Funded through the Pentecostal and Charismatic Research Initiative, the project was launched by USC’s Center for Religion and Civic Culture in 2009 with a grant from the John Templeton Foundation.

Jon Miller is director of research for the center and a research professor at USC College. According to Miller, who oversees the project along with the USC Libraries’ Matt Gainer and Deborah Holmes-Wong, the archive is a vital part of a larger initiative.

“It’s a trove of information that will be of interest to scholars from a lot of different fields,” he said. “The argument behind the archive was, if you are creating a community of scholarship, you have to create research materials to support and sustain that scholarship.”

Miller, Gainer and Holmes-Wong have recruited archivists from several countries, including the Ukraine, Croatia, England, the Netherlands and the United States, to contribute to the archive. Participating archivists recently attended a three-day workshop at USC to learn cataloguing and digitization principles.

Locating collections proved a challenge in some cases, said Daniel Walker, a research associate for the center who was enlisted to find archives related to the Church of God in Christ. “The church doesn’t have a national archive or research center, despite being the oldest and largest Pentecostal denomination in America, and the largest of all religious denominations for African Americans,” he said.

Walker eventually found church members who preserved their church’s history on their own in the absence of an official archive. One was Emma Clark, a city librarian and a secretary to the national head of the church’s women’s division.

Using her own funds and her experience as a librarian, Clark created the Dr. Mattie McGlothen Library and Museum in Richmond, Calif., which preserves decades’ worth of church documents and other materials.

Another partner in the research archive was the Ukrainian Evangelical Theological Seminary in Kiev, whose archives chronicle what happened when the global Pentecostal movement encountered the Soviet Union’s official state suppression of religion.

“From their point of view, the history of Pentecostalism is the history of persecution,” Miller explained. “They’ve preserved a history of their movement trying to protect themselves from 70 years of state-sponsored persecution.”

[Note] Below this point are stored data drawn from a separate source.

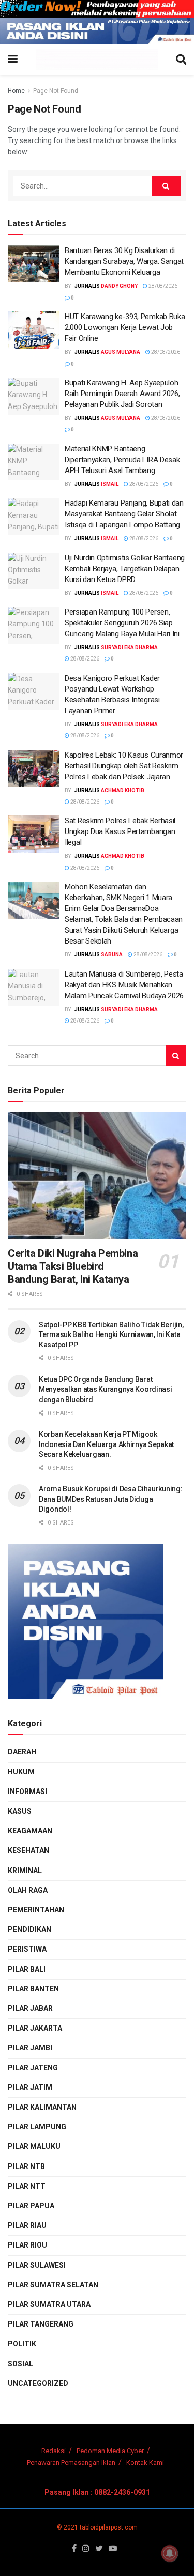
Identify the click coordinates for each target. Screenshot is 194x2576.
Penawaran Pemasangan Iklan (71, 2463)
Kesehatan (28, 1850)
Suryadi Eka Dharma (129, 647)
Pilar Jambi (30, 2048)
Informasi (27, 1791)
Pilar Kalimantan (42, 2107)
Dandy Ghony (119, 286)
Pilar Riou (27, 2245)
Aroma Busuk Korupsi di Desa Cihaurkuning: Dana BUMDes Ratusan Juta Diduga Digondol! (111, 1499)
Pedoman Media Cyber (110, 2451)
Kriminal (25, 1870)
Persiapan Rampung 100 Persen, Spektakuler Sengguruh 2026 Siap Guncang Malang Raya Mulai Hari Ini (122, 622)
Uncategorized (38, 2383)
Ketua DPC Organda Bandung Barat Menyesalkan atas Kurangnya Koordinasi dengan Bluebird (105, 1389)
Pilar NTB (26, 2166)
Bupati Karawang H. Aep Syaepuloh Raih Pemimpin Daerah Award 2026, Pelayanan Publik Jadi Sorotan (122, 393)
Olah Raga (28, 1890)
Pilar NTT (27, 2186)
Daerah (22, 1752)
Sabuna (112, 954)
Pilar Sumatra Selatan (53, 2285)
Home (16, 91)
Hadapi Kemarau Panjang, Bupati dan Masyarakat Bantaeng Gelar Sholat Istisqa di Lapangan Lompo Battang (124, 513)
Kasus (20, 1811)
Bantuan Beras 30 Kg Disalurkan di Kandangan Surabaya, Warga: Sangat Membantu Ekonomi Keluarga (124, 261)
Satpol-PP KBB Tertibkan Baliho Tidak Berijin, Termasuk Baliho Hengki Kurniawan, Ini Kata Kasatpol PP (111, 1335)
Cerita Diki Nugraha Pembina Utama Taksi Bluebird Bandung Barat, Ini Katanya (73, 1266)
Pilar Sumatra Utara (49, 2304)
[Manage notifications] (169, 2553)
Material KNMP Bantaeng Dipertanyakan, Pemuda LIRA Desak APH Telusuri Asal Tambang (122, 459)
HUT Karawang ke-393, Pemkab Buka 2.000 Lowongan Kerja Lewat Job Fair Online (125, 327)
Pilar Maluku (34, 2146)
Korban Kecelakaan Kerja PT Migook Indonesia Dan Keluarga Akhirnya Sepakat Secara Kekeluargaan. (106, 1444)
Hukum (21, 1772)
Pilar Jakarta (35, 2028)
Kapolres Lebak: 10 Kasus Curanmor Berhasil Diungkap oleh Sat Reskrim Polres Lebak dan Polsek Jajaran (124, 765)
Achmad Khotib (122, 790)
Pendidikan (29, 1929)
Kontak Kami (145, 2463)
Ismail (109, 484)
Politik (22, 2343)
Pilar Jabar (30, 2008)
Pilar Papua (31, 2206)
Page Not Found (55, 91)
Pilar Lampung (37, 2127)
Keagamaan (30, 1831)
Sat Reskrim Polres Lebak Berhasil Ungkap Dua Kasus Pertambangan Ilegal (120, 831)
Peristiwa (27, 1949)
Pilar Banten (33, 1989)
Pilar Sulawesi (37, 2265)
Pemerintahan (36, 1910)
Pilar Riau (27, 2225)
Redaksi (53, 2451)
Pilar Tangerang (40, 2324)
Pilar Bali (27, 1969)
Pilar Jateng (33, 2068)
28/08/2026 (162, 286)
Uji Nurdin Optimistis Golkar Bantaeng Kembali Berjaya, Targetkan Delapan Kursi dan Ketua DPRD (125, 568)
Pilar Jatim (30, 2087)
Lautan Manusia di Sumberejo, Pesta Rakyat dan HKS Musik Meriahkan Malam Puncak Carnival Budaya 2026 (124, 984)
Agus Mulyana (120, 352)
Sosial (20, 2364)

Throughout the project, the libraries and the Center for Religion and Civic Culture have based their work on an earlier collaboration: the International Mission Photography Archive, which established USC as a center for scholarship on international missionaries.

“Using what we learned [from the International Mission Photography Archive], we’re now creating local and regional experts in digital archiving, with USC serving as a hub for new scholarship,” Gainer said. “The goal is for the research archive to become an essential source for historical materials on Pentecostal and charismatic Christianity.”

For his part, Miller hopes the research archive will encourage future collection and archival efforts on the subject.

“This really is a demonstration project,” he said. “With a global movement of half a billion people, what we’re archiving now represents just a tiny fraction of what is ultimately available.”